Cet aga vit par ses yeux la vérité, et en vint rendre compte au sultan même. Achmet, indigné, allait faire étrangler le grand vizir ; mais le favori, qui le protégeait, et qui croyait avoir besoin de lui, obtint sa grâce, et le soutint encore quelque temps dans le ministère.

Les Russes étaient protégés ouvertement par le vizir, et secrètement par Ali Coumourgi, qui avait changé de parti ; mais le sultan était si irrité, l’infraction du traité était si manifeste, et les janissaires, qui font trembler souvent les ministres, les favoris et les sultans, demandaient si hautement la guerre, que personne dans le sérail n’osa ouvrir un avis modéré.

Aussitôt le Grand Seigneur fit mettre aux Sept-Tours les ambassadeurs moscovites, déjà aussi accoutumés à aller en prison qu’à l’audience.
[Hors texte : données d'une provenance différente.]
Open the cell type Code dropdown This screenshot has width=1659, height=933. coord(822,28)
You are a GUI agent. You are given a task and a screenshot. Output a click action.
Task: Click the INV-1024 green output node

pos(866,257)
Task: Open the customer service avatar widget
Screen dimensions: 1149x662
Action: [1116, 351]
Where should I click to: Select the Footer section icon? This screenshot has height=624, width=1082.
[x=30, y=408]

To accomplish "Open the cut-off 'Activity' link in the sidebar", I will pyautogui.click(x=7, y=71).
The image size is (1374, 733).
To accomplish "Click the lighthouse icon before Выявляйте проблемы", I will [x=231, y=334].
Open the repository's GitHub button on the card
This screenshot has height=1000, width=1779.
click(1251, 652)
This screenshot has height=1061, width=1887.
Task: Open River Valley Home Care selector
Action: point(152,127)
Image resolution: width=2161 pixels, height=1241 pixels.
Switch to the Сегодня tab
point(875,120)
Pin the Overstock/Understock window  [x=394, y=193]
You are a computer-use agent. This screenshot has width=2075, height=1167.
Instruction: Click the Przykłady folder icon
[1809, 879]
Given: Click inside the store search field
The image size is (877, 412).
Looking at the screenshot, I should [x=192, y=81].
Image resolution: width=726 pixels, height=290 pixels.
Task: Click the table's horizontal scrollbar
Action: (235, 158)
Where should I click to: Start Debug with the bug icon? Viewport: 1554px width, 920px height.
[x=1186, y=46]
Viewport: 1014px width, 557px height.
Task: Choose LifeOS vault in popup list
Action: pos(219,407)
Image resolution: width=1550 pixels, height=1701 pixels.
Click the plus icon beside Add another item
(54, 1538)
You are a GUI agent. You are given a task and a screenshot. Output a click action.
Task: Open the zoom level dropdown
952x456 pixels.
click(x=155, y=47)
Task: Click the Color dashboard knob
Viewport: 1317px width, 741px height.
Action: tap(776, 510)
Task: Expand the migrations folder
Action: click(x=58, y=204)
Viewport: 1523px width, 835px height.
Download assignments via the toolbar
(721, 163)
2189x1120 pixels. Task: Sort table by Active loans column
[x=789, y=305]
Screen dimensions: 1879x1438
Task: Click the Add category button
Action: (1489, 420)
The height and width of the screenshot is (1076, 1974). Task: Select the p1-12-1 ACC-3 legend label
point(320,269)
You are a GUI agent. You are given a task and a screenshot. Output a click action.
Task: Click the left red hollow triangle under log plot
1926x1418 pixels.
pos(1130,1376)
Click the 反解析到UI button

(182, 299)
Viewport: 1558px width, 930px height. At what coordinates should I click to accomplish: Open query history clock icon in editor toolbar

La guerre est de nouveau déclarée contre le czar, les queues de cheval arborées, les ordres donnés à tous les bachas d’assembler une armée de deux cent mille combattants. Le sultan lui-même quitta Constantinople, et vint établir sa cour à Andrinople, pour être moins éloigné du théâtre de la guerre.

Pendant ce temps, une ambassade solennelle, envoyée au Grand Seigneur de la part d’Auguste et de la république de Pologne, s’avançait sur le chemin d’Andrinople ; le palatin de Mazovie était à la tête de l’ambassade, avec une suite de plus de trois cents personnes.

Tout ce qui composait l’ambassade fut arrêté et retenu prisonnier dans l’un des faubourgs de la ville : jamais le parti du roi de Suède ne s’était plus flatté que dans cette occasion ; cependant ce grand appareil devint encore inutile, et toutes ses espérances furent trompées.

Si l’on en croit un ministre public, homme sage et clairvoyant, qui résidait alors à Constantinople, le jeune Coumourgi roulait déjà dans sa tête d’autres desseins que de disputer des déserts au czar de Moscovie dans une guerre douteuse. Il projetait d’enlever aux Vénitiens le Péloponèse, nommé aujourd’hui la Morée et de se rendre maître de la Hongrie.